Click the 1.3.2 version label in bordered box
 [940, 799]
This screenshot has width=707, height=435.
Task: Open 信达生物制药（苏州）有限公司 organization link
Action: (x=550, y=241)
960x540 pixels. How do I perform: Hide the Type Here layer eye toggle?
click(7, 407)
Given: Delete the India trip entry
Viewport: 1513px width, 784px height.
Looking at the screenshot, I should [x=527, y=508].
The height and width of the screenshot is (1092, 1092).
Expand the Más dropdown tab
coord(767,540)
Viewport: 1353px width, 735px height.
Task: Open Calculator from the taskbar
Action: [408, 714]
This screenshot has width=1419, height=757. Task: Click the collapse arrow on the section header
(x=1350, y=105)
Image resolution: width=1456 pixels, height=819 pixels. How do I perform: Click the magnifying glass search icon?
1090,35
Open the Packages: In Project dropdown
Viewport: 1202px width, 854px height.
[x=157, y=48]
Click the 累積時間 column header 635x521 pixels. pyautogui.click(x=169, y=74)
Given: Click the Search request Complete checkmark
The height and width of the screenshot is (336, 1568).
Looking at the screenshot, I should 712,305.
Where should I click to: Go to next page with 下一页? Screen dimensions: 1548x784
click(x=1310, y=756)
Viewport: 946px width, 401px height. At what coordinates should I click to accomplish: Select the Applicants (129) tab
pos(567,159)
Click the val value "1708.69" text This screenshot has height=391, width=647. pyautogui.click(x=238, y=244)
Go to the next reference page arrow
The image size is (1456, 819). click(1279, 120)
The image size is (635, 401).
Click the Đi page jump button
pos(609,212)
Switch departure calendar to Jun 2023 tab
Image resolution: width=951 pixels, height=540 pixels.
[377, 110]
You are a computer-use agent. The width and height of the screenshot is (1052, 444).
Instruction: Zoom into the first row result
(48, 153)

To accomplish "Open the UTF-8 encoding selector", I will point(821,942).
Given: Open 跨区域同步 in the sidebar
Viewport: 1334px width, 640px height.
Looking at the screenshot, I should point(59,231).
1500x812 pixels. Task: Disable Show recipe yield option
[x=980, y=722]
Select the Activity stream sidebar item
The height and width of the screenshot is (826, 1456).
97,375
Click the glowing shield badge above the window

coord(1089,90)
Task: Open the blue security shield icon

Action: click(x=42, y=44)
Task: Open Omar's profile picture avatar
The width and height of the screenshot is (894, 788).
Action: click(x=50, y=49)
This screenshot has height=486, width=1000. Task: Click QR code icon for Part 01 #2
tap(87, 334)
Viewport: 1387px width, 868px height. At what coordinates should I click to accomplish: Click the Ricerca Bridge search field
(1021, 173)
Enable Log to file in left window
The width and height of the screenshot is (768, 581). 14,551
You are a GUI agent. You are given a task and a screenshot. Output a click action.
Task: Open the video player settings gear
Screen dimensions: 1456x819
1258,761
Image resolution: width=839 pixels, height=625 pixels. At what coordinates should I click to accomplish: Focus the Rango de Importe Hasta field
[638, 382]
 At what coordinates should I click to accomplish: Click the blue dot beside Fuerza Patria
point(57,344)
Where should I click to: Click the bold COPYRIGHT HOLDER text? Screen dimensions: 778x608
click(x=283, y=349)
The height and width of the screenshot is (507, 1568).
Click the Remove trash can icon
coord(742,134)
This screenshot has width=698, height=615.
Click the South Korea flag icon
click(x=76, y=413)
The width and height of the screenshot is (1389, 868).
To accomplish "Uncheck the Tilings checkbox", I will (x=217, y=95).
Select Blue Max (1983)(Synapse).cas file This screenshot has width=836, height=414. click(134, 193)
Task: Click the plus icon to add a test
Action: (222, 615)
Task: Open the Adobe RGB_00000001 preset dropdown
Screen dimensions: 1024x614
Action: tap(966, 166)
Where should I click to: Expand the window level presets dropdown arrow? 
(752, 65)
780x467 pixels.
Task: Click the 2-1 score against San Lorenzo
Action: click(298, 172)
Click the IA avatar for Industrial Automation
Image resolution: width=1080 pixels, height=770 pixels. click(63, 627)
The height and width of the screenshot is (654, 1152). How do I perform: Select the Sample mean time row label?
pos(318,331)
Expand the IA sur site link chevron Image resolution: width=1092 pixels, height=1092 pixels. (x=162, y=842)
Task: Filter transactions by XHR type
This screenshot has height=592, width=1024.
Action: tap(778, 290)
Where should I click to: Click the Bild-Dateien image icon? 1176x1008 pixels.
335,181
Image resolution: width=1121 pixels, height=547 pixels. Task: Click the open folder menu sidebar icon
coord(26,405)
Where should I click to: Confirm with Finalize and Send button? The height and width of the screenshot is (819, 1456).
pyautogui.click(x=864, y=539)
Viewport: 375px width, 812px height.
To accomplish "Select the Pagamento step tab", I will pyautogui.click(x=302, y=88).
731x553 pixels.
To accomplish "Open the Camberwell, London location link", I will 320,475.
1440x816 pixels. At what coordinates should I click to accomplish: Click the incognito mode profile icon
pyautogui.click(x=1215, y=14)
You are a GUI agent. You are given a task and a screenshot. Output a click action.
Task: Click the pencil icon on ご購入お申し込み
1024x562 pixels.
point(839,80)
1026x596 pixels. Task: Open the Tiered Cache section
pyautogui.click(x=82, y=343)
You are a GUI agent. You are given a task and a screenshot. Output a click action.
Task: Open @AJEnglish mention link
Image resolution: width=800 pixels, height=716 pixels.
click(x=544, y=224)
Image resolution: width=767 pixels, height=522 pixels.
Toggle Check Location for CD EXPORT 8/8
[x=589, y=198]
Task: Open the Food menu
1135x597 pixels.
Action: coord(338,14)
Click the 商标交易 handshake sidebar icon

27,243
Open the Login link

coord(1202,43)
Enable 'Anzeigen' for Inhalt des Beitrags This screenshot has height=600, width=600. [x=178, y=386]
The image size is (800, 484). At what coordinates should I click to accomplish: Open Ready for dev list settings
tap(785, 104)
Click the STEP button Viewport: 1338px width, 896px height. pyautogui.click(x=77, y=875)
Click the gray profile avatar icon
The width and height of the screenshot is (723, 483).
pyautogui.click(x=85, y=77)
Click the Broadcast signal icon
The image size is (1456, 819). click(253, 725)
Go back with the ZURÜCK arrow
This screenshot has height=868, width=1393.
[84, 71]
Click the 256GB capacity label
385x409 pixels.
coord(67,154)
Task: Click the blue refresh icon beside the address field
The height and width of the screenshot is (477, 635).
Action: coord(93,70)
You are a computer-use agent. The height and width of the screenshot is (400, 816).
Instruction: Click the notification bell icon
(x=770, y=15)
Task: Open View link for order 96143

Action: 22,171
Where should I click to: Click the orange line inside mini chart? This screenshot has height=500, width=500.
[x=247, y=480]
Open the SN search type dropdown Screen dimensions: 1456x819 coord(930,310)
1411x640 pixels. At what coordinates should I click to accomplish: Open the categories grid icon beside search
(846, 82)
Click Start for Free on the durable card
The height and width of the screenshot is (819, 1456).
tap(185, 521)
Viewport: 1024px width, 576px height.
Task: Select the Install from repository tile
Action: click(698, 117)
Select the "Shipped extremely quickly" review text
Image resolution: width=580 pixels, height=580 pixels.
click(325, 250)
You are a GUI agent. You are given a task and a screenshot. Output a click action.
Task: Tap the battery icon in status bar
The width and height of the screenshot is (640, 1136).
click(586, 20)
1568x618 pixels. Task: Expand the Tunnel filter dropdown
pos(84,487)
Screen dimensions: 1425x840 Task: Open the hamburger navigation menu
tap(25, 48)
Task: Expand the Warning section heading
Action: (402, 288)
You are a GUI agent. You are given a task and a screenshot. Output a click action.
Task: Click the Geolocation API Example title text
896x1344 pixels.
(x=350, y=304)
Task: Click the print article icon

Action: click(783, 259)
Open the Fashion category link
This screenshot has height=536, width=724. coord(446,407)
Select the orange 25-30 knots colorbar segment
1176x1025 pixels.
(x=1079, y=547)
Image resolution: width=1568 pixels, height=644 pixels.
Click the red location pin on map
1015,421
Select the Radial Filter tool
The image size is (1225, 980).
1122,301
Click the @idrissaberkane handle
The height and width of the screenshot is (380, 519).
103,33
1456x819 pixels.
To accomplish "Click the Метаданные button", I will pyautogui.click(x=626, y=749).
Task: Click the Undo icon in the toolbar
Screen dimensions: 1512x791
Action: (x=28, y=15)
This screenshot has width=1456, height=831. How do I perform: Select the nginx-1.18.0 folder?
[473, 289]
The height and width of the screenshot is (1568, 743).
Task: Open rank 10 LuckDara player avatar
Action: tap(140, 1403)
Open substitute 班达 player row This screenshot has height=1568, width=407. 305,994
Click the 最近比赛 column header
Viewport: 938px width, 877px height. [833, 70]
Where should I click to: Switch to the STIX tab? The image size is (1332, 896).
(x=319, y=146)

________________

DESCRIPTION OF THE TASK: Recast the items, starting at the first line and ending at the line that contains "pos(567,159)", as a JSON list of strings with one string per line, leaving out any blank lines.

SOLUTION TO THE PROBLEM:
[
  "Click the 1.3.2 version label in bordered box",
  " [940, 799]",
  "This screenshot has width=707, height=435.",
  "Task: Open 信达生物制药（苏州）有限公司 organization link",
  "Action: (x=550, y=241)",
  "960x540 pixels. How do I perform: Hide the Type Here layer eye toggle?",
  "click(7, 407)",
  "Given: Delete the India trip entry",
  "Viewport: 1513px width, 784px height.",
  "Looking at the screenshot, I should [x=527, y=508].",
  "The height and width of the screenshot is (1092, 1092).",
  "Expand the Más dropdown tab",
  "coord(767,540)",
  "Viewport: 1353px width, 735px height.",
  "Task: Open Calculator from the taskbar",
  "Action: [408, 714]",
  "This screenshot has width=1419, height=757. Task: Click the collapse arrow on the section header",
  "(x=1350, y=105)",
  "Image resolution: width=1456 pixels, height=819 pixels. How do I perform: Click the magnifying glass search icon?",
  "1090,35",
  "Open the Packages: In Project dropdown",
  "Viewport: 1202px width, 854px height.",
  "[x=157, y=48]",
  "Click the 累積時間 column header 635x521 pixels. pyautogui.click(x=169, y=74)",
  "Given: Click the Search request Complete checkmark",
  "The height and width of the screenshot is (336, 1568).",
  "Looking at the screenshot, I should 712,305.",
  "Where should I click to: Go to next page with 下一页? Screen dimensions: 1548x784",
  "click(x=1310, y=756)",
  "Viewport: 946px width, 401px height. At what coordinates should I click to accomplish: Select the Applicants (129) tab",
  "pos(567,159)"
]